== Segment start ==

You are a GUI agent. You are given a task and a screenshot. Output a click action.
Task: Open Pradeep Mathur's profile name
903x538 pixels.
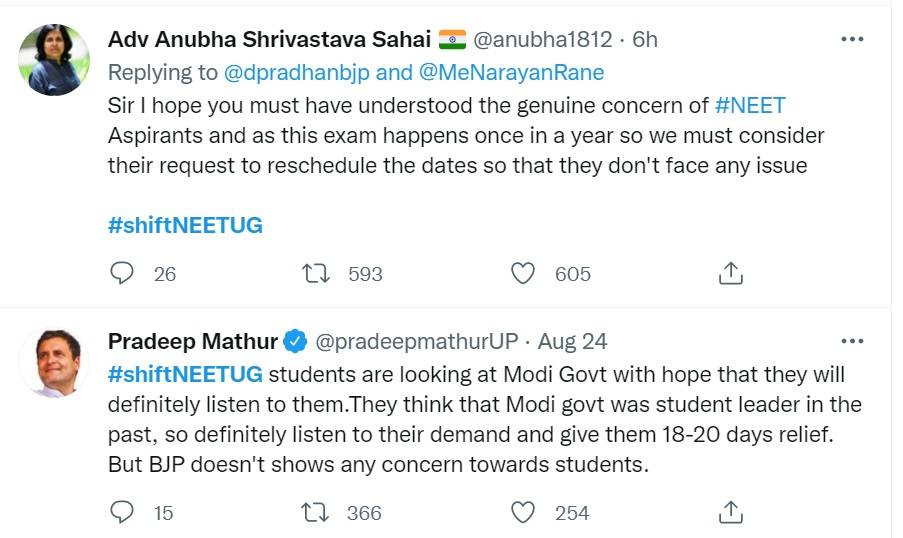point(193,341)
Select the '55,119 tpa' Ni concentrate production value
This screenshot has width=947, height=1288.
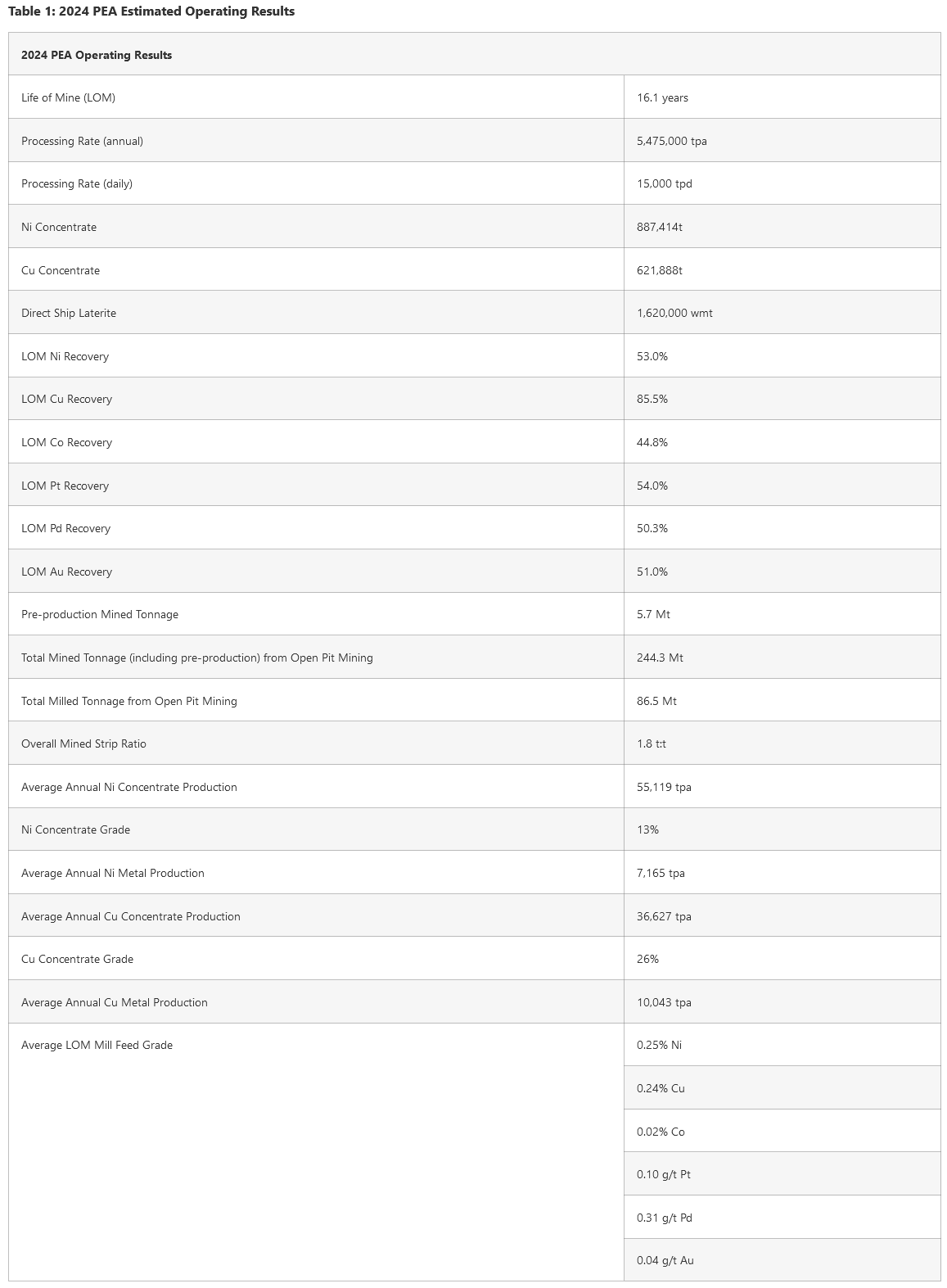[664, 787]
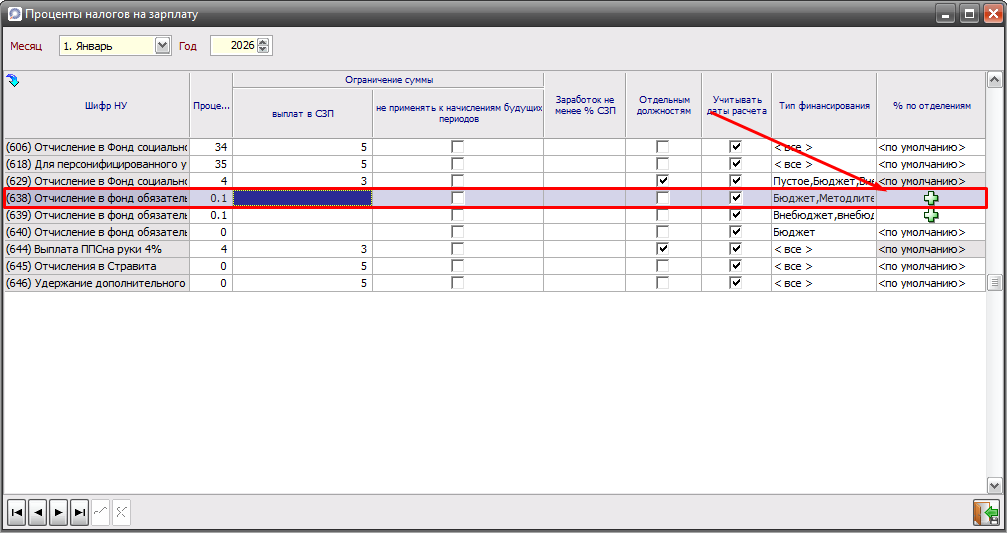Viewport: 1007px width, 533px height.
Task: Enable 'не применять к начислениям' for row 644
Action: pyautogui.click(x=457, y=249)
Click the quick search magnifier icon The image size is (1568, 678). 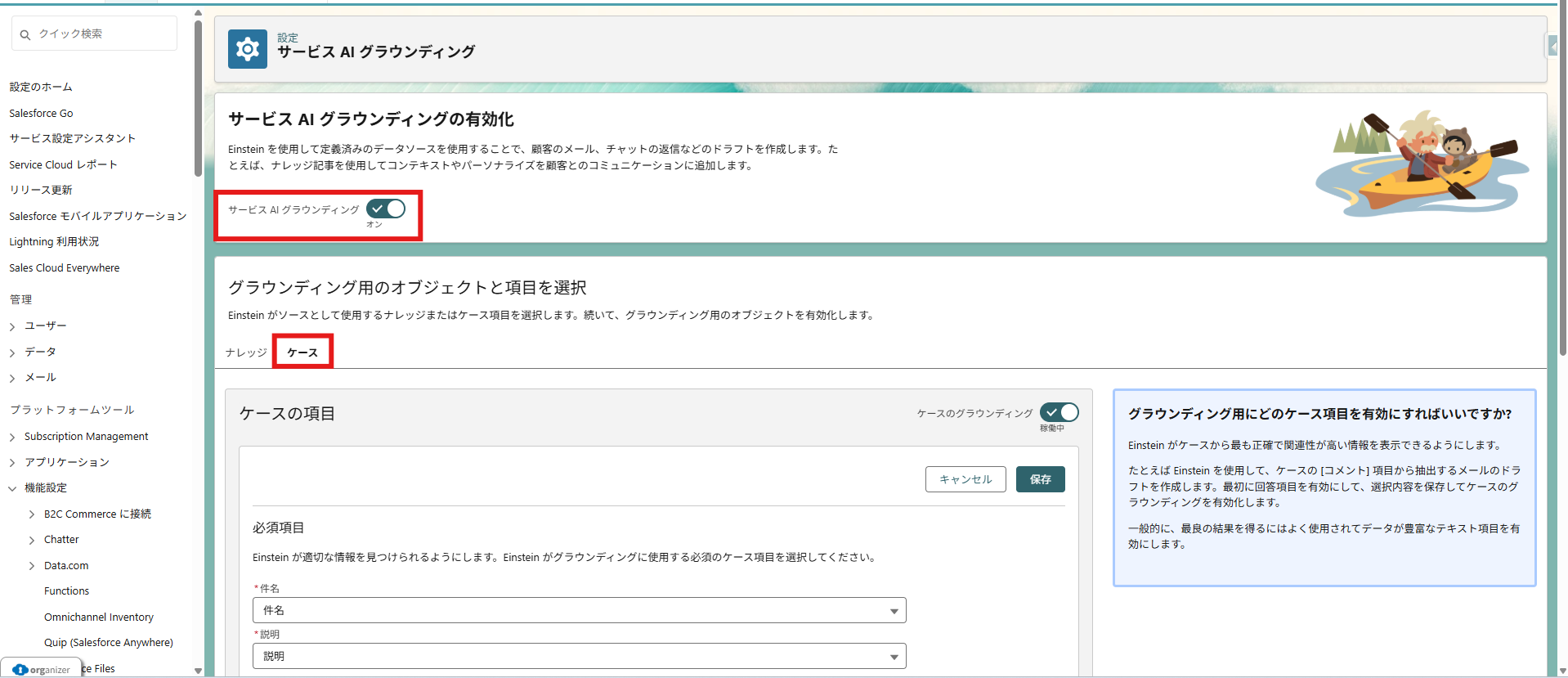pyautogui.click(x=25, y=34)
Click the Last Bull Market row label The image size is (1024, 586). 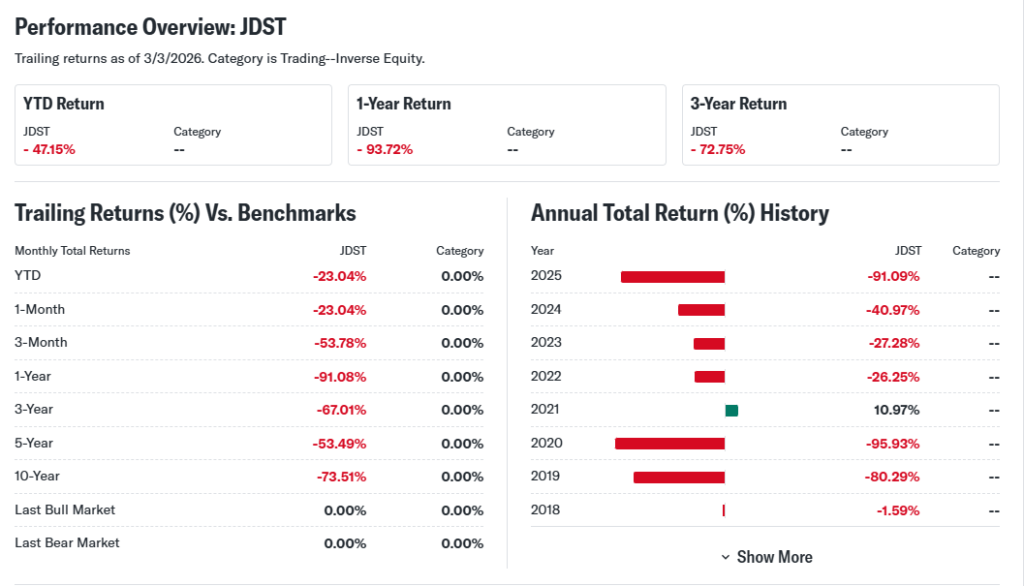tap(65, 510)
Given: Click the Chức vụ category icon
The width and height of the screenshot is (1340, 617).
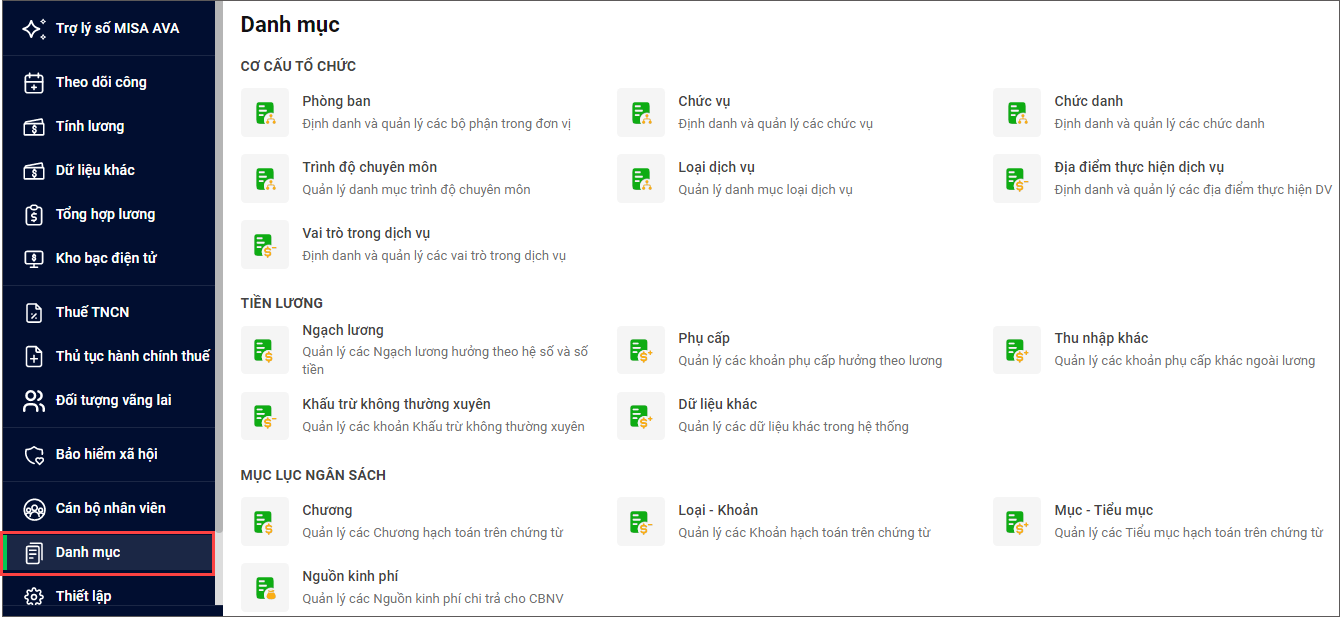Looking at the screenshot, I should [x=641, y=112].
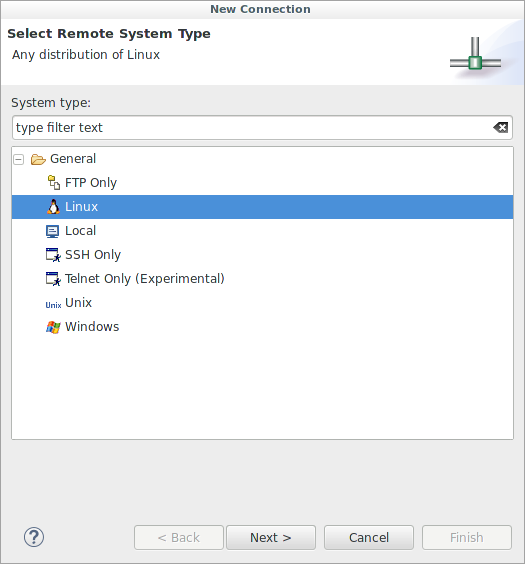Open help with the question mark icon
The width and height of the screenshot is (525, 564).
(34, 537)
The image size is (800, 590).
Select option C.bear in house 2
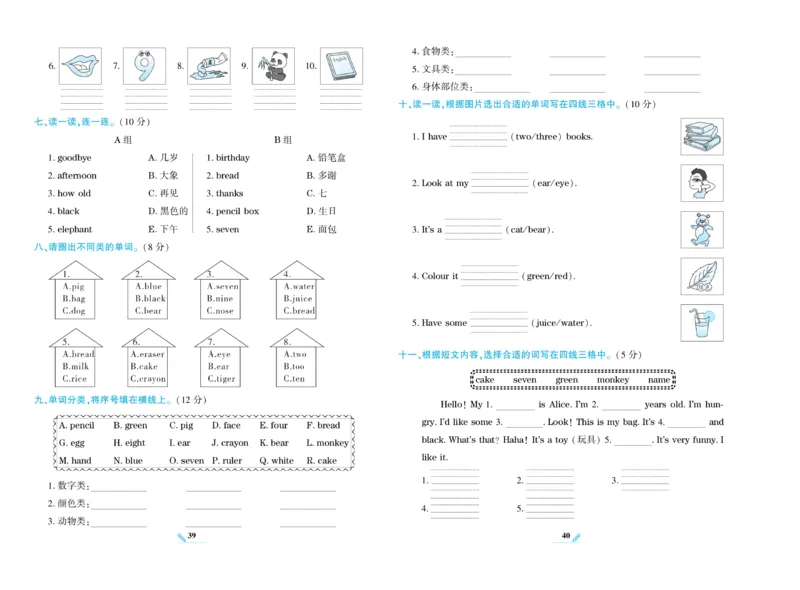click(148, 311)
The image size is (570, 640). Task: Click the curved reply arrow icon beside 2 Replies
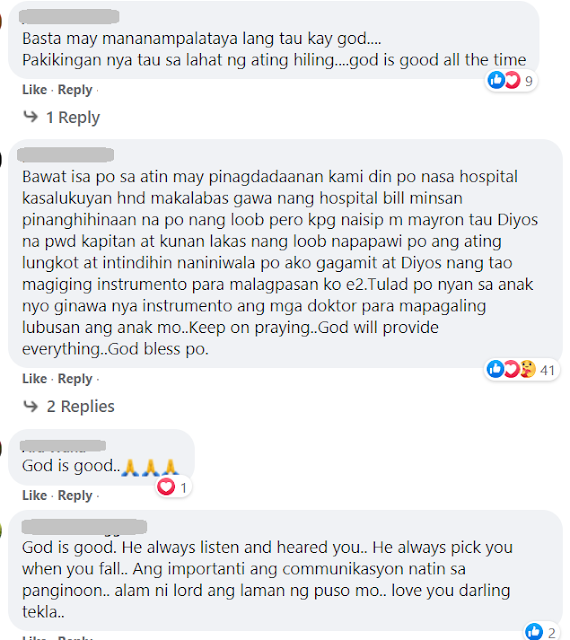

== Segment end ==

- What the task asks -
Leaving the pictures aside, copy exactly and only the lines from the one holding "Given: Click the Chức vụ category icon" through the final line of the data, both ends kept.

- Answer space -
Given: Click the Chức vụ category icon
The width and height of the screenshot is (1340, 617).
Looking at the screenshot, I should [x=641, y=112].
Open help with the question mark icon
The width and height of the screenshot is (525, 564).
(34, 537)
The image size is (800, 590).
Select option C.bear in house 2
click(148, 311)
The image size is (570, 640). Task: Click the curved reply arrow icon beside 2 Replies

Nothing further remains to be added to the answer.